Segment Start: The records

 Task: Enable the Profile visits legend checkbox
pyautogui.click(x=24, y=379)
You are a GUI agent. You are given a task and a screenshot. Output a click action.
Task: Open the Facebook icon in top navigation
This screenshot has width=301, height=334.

Segment End: The records

### About this exercise
Without leaving anything out, repeat the data exactly.

### Result of this exercise
 Task: Enable the Profile visits legend checkbox
pyautogui.click(x=24, y=379)
You are a GUI agent. You are given a task and a screenshot. Output a click action.
Task: Open the Facebook icon in top navigation
This screenshot has width=301, height=334.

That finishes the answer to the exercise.